**Page excerpt**
━━━━━━━━━━

I would appreciate any suggestions, remarks or other inputs. Thank you very much for your reply.
Regards
Jan Černý Security Technologies | Red Hat, Inc. -- SCAP Security Guide mailing list scap-security-guide@lists.fedorahosted.org https://lists.fedorahosted.org/mailman/listinfo/scap-security-guide https://github.com/OpenSCAP/scap-security-guide/
Hello Jan,
----- Original Message -----
From: "Jan Cerny" jcerny@redhat.com To: "SCAP Security Guide" scap-security-guide@lists.fedorahosted.org Sent: Thursday, June 4, 2015 9:15:42 AM Subject: A tool for support of SCAP content development
Hello,
Nowadays, there is almost no support for OVAL content development.
Agree in this point.
The developers have to edit the XML files manually, there is no analysis tool, no debugger or any other tool that could make the content development faster and easier. I have started working on a new utility that will be able to debug OVAL checks, show step-by-step how they are evaluated, browse collected objects and system characteristics, communicate with probes, etc.

━━━━━━━━━━

**Recorded data**
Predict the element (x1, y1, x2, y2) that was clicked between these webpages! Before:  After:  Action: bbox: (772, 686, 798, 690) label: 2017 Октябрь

━━━━━━━━━━

**Request 1**
In one to three sentences, explain what situation in OVAL content development the mailing list excerpt gives as the reason for the new utility.
**Request 2**
Decide whether each statement agrees with the mailing list excerpt, answering yes or no and quoting the deciding words: (a) OVAL content developers currently write the XML files by hand. (b) The original message was sent on a Friday. (c) The planned utility will be able to communicate with probes.

**Complete output 1**
There is almost no support for OVAL content development. Developers have to edit the XML files manually, and there is no analysis tool, no debugger or any other tool to make the work faster and easier. The new utility is meant to debug OVAL checks, show step by step how they are evaluated, browse collected objects and system characteristics, and communicate with probes.

**Complete output 2**
(a) Yes: "The developers have to edit the XML files manually"
(b) No: "Sent: Thursday, June 4, 2015 9:15:42 AM"
(c) Yes: "communicate with probes"